Deans' stroke musings: The core/penumbra model: implications for acute stroke treatment and patient selection in 2021

Changing stroke rehab and research worldwide now.Time is Brain! trillions and trillions of neurons that DIE each day because there are NO effective hyperacute therapies besides tPA(only 12% effective). I have 523 posts on hyperacute therapy, enough for researchers to spend decades proving them out. These are my personal ideas and blog on stroke rehabilitation and stroke research. Do not attempt any of these without checking with your medical provider. Unless you join me in agitating, when you need these therapies they won't be there.

What this blog is for:

My blog is not to help survivors recover, it is to have the 10 million yearly stroke survivors light fires underneath their doctors, stroke hospitals and stroke researchers to get stroke solved. 100% recovery. The stroke medical world is completely failing at that goal, they don't even have it as a goal. Shortly after getting out of the hospital and getting NO information on the process or protocols of stroke rehabilitation and recovery I started searching on the internet and found that no other survivor received useful information. This is an attempt to cover all stroke rehabilitation information that should be readily available to survivors so they can talk with informed knowledge to their medical staff. It lays out what needs to be done to get stroke survivors closer to 100% recovery. It's quite disgusting that this information is not available from every stroke association and doctors group.

Monday, May 17, 2021

The core/penumbra model: implications for acute stroke treatment and patient selection in 2021

The implication I get from this is that you are still allowing billions of neurons to die for each patient because you are doing nothing to stop the 5 causes of the neuronal cascade of death in the first week.

You've had thousands of failed neuroprotection trials because rodents don't have the same physiology as humans.

Drugs That Work In Mice Often Fail When Tried In People

The latest here:

The core/penumbra model: implications for acute stroke treatment and patient selection in 2021

Jean‐Claude Baron

First published: 15 May 2021

https://doi.org/10.1111/ene.14916

This article has been accepted for publication and undergone full peer review but has not been through the copyediting, typesetting, pagination and proofreading process, which may lead to differences between this version and the Version of Record.
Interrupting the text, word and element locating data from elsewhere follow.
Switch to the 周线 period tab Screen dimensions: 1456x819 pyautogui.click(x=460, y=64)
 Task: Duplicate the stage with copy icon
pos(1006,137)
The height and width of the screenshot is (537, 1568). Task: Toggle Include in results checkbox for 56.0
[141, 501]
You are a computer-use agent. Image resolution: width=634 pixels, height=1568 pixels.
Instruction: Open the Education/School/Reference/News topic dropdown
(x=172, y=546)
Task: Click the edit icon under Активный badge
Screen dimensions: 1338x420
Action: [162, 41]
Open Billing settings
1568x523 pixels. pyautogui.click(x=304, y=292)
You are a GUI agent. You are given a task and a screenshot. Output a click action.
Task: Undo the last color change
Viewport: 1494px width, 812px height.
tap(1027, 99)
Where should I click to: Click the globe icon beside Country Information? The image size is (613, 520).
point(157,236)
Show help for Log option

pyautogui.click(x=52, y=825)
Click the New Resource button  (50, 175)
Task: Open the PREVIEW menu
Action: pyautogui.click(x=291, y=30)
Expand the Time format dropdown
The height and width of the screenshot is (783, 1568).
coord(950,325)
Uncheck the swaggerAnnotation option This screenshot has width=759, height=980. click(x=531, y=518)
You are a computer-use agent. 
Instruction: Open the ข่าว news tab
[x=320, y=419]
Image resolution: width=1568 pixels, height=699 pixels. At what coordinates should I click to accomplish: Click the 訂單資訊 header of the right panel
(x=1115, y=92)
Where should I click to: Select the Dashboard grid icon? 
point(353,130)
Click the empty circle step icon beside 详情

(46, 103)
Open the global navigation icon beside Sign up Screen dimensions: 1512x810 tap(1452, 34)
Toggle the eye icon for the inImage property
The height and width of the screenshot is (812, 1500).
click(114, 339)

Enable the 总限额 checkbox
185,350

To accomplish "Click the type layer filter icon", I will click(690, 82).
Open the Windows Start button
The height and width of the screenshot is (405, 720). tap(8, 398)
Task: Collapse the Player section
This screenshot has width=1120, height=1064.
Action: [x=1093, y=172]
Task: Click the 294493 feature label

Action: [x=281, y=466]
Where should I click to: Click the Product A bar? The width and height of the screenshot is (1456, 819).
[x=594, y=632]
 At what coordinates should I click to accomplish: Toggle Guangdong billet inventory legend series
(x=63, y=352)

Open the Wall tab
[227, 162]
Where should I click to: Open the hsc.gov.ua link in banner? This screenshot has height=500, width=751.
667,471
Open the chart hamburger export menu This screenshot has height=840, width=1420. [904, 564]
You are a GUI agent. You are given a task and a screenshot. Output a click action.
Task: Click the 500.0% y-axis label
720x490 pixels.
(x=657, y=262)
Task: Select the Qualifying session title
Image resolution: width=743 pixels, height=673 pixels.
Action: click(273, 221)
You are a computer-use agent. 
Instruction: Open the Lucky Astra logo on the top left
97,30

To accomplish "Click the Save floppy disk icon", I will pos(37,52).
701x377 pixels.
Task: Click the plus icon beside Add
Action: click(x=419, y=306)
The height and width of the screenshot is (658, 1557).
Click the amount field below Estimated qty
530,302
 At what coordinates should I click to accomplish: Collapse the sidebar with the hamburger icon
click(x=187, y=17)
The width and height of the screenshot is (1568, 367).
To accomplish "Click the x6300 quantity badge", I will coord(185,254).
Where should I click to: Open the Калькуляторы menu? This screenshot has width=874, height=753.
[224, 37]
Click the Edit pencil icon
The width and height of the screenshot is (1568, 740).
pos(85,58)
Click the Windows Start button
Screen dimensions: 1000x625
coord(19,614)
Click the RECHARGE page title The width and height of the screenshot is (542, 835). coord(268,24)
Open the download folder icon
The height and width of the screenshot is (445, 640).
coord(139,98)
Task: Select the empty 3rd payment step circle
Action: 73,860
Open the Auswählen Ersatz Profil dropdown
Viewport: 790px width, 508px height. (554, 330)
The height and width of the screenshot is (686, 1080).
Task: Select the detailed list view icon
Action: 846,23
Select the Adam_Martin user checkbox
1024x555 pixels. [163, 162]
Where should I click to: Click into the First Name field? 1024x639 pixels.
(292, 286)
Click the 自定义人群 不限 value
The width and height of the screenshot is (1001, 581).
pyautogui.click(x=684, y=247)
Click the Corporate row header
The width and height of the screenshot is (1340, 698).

Please cite this article as doi:10.1111/ene.14916

Abstract

Despite major advances in prevention, ischemic stroke remains one of the leading causes of death and disability worldwide. After centuries of nihilism and decades of failed neuroprotection trials, the discovery initially in non‐human primates and subsequently in man, that ischemic brain tissue termed the ischemic penumbra can be salvaged from infarction up to and perhaps beyond 24hrs after stroke onset has underpinned the development of highly efficient reperfusion therapies, namely intravenous thrombolysis and endovascular thrombectomy, which have revolutionized the management of the acute stroke patient. Animal experiments have documented that how long the penumbra can survive depends not only on time elapsed since arterial occlusion (‘Time is brain’), but also on how severely perfusion is reduced. Novel imaging techniques allowing to map the penumbra and the already irreversibly damaged core in the individual subject have documented that the time‐course of core growth at the expense of the penumbra widely differs from patient to patient, and hence that individual physiology should be considered in addition to time since stroke onset for decision‐making. This concept has been implemented to optimize patient selection in pivotal trials of reperfusion therapies beyond 3hr after stroke onset, and is now routinely applied in clinical practice, using computerized tomography or magnetic resonance imaging. The notion that in order to be both efficient and harmless, treatment should be tailored to each patient’s physiological characteristics represents a radical move towards precision medicine.